What to work on
Could you copy the listing word for word, from its first line through the line containing "Action: [x=42, y=221]", both ends included?

Data to use
◇ ◇ ◇

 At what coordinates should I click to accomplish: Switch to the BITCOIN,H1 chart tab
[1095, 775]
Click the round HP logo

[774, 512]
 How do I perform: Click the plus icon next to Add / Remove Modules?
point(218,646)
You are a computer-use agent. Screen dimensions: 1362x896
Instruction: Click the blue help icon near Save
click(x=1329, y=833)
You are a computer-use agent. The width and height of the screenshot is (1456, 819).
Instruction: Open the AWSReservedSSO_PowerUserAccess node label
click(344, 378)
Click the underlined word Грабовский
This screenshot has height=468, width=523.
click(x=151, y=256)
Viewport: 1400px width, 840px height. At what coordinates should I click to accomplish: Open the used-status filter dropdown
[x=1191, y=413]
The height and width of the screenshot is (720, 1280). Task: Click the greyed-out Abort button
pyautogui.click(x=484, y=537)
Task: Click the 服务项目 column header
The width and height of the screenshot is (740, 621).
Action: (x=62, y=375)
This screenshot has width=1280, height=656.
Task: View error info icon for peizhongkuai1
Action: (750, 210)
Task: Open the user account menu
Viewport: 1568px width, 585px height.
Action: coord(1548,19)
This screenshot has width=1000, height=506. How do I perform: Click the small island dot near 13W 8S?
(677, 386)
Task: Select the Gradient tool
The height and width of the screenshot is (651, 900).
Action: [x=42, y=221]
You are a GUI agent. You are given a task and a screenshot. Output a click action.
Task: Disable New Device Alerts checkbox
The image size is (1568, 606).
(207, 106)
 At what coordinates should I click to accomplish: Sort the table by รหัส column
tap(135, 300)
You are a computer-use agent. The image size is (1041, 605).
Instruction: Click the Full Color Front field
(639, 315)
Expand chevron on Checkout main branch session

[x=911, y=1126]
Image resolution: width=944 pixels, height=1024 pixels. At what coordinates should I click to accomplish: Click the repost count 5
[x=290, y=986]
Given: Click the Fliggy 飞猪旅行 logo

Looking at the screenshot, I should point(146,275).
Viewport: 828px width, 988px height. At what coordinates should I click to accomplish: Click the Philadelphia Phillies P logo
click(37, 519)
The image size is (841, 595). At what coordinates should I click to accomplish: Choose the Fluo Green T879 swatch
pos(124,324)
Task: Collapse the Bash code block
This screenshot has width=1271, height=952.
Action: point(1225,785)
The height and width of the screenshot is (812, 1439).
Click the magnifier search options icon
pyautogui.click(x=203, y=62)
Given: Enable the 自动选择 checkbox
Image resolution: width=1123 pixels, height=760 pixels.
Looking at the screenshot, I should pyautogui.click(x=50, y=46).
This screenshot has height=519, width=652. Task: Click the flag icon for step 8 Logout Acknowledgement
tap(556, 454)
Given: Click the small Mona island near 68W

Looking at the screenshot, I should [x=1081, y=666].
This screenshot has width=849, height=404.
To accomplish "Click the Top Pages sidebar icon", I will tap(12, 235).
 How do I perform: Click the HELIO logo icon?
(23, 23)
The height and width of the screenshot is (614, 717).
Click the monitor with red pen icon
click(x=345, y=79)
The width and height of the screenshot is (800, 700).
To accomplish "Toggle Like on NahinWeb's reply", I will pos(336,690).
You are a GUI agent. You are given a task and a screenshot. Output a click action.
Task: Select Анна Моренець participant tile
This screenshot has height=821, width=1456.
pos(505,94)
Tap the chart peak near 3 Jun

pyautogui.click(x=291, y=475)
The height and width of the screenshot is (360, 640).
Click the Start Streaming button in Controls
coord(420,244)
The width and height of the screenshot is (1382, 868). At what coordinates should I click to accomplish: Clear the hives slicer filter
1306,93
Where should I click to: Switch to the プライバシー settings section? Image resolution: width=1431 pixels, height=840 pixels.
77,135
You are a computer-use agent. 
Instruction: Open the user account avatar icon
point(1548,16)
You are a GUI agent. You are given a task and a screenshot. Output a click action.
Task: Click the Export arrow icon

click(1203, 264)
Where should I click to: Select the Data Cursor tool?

◇ ◇ ◇

Answer in full
 At what coordinates should I click to accomplish: Switch to the BITCOIN,H1 chart tab
[1095, 775]
Click the round HP logo

[774, 512]
 How do I perform: Click the plus icon next to Add / Remove Modules?
point(218,646)
You are a computer-use agent. Screen dimensions: 1362x896
Instruction: Click the blue help icon near Save
click(x=1329, y=833)
You are a computer-use agent. The width and height of the screenshot is (1456, 819).
Instruction: Open the AWSReservedSSO_PowerUserAccess node label
click(344, 378)
Click the underlined word Грабовский
This screenshot has height=468, width=523.
click(x=151, y=256)
Viewport: 1400px width, 840px height. At what coordinates should I click to accomplish: Open the used-status filter dropdown
[x=1191, y=413]
The height and width of the screenshot is (720, 1280). Task: Click the greyed-out Abort button
pyautogui.click(x=484, y=537)
Task: Click the 服务项目 column header
The width and height of the screenshot is (740, 621).
Action: (x=62, y=375)
This screenshot has width=1280, height=656.
Task: View error info icon for peizhongkuai1
Action: (750, 210)
Task: Open the user account menu
Viewport: 1568px width, 585px height.
Action: coord(1548,19)
This screenshot has width=1000, height=506. How do I perform: Click the small island dot near 13W 8S?
(677, 386)
Task: Select the Gradient tool
The height and width of the screenshot is (651, 900).
Action: [x=42, y=221]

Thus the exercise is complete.